Klaus Müller (10 August 1944 – 3 March 2026) was a German Marxian economist and academic. His research and writings focused on Marxist money theory.

== Life and career ==
Klaus Müller was born on 10 August 1944 in Ursprung, which is nowadays a part of Lugau in Gau Saxony. After graduating from the Extended Secondary School in Stollberg in 1963, Müller studied financial and international economics at the Hochschule für Ökonomie Berlin. In 1973, he obtained a doctorate there on the economic evaluation of long-term development variants in the example of the energy sector. He habilitated on theories of income distribution at Martin Luther University Halle-Wittenberg in 1978.

Between 1972 and 1991 Müller taught in the economics department of Technische Hochschule Karl-Marx-Stadt (now Chemnitz University of Technology), from 1984 on as a professor of political economy. Since 1991 he worked as a freelance lecturer for business studies and political economy, from 1997 to 2016 as an external lecturer for external and internal accounting at Chemnitz University of Technology. Between 2000 and 2009 he led the study program on medium-size businesses at Staatliche Studienakademie Glauchau.
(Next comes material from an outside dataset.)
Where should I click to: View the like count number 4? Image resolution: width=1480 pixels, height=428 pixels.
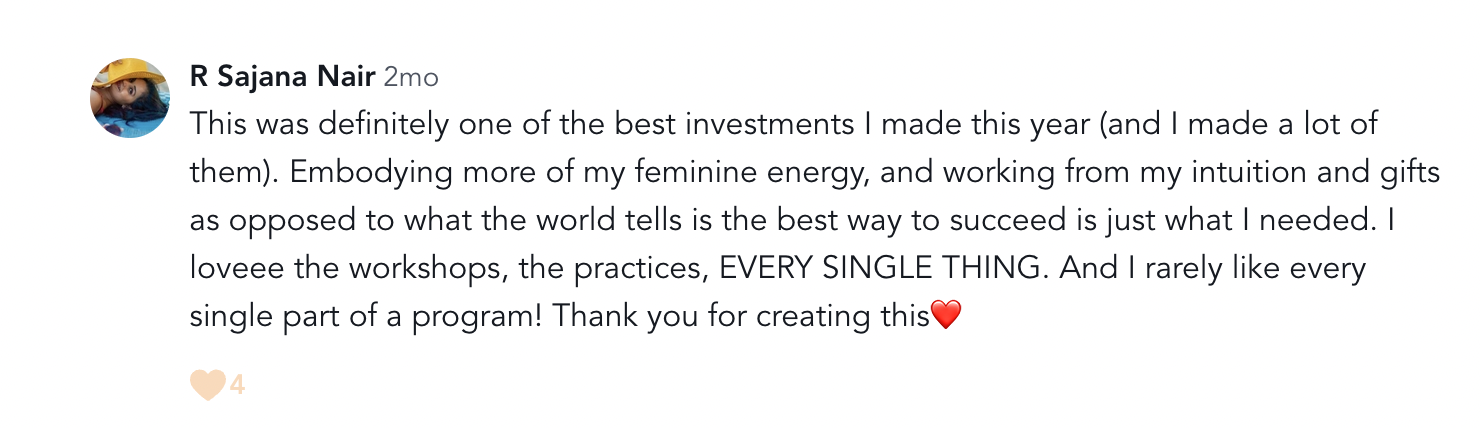pyautogui.click(x=237, y=384)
Since 2009 he worked there as an external visiting professor.

He published over 20 books and around 400 articles and essays in various political and economical journals and newspapers.

Müller died on 3 March 2026, at the age of 81, after long, serious illness.
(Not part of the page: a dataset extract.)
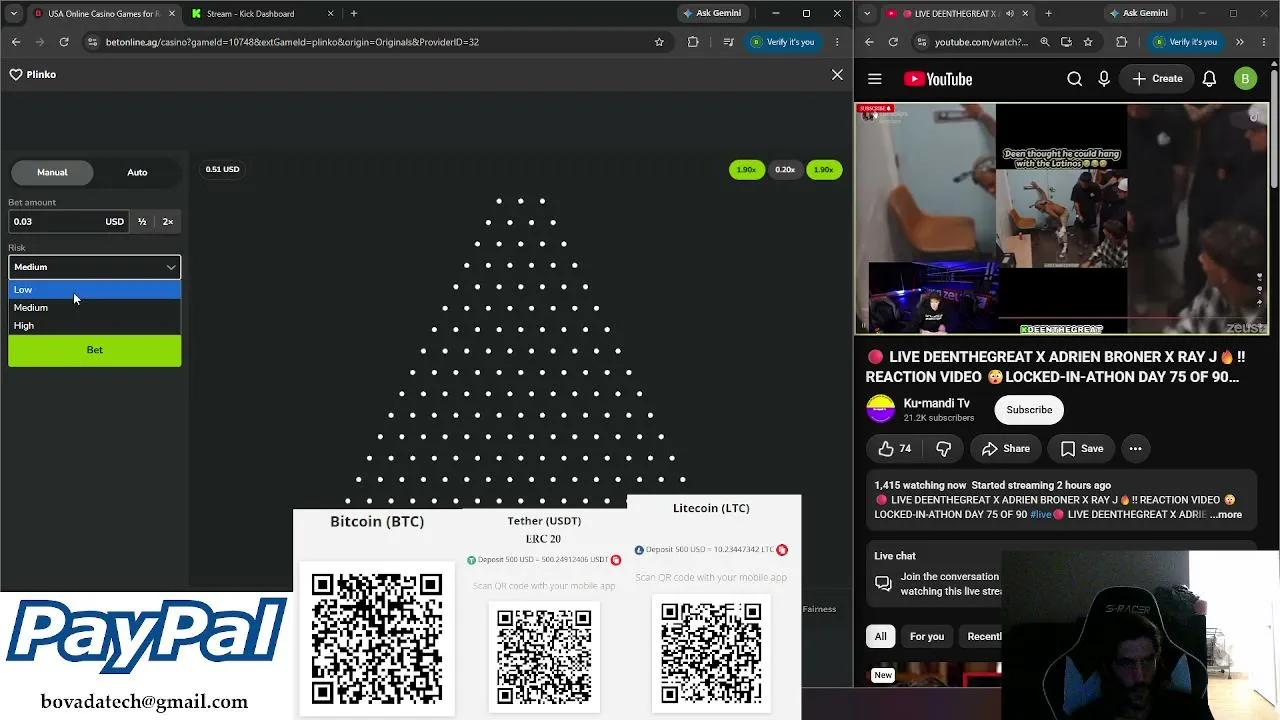Start voice search with the microphone icon
The image size is (1280, 720).
pyautogui.click(x=1104, y=79)
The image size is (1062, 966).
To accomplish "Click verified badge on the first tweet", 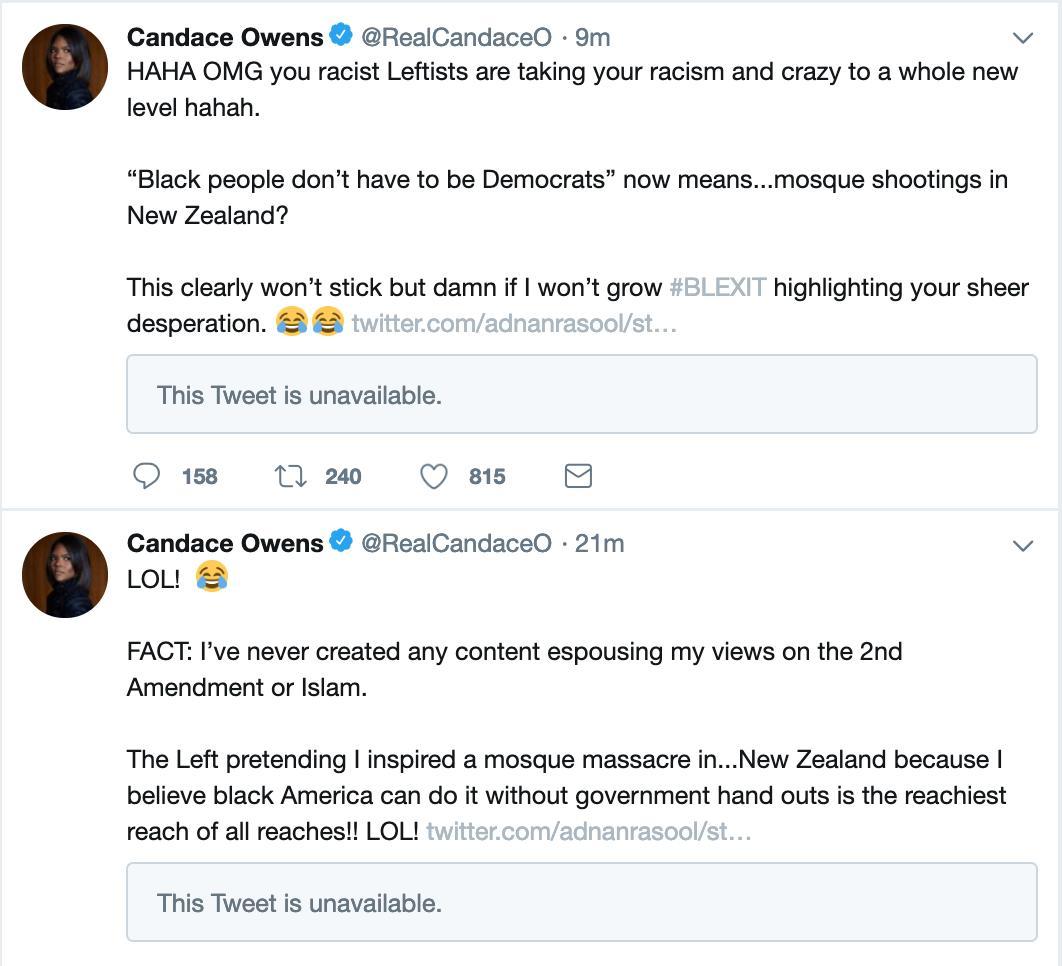I will coord(341,36).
== Research and positions ==
Müller criticized and rejected the Marx interpretation of Michael Heinrich and other proponents of Neue Marx-Lektüre as well as the neo-Ricardianism of Piero Sraffa. His application of Marx's theory of money to the modern two-tier banking system is considered a major contribution to Marxist monetary theory.

According to Holger Wendt, Müller is, together with Stephan Krüger, one of the two leading German-language Marxist theorists of money. Müller considered the relevance of Marx's contributions to value theory and money theory comparable to the relevance of Newton's laws in physics or Mendeleev's periodic table in chemistry, writes Dogan Michael Ulusoy.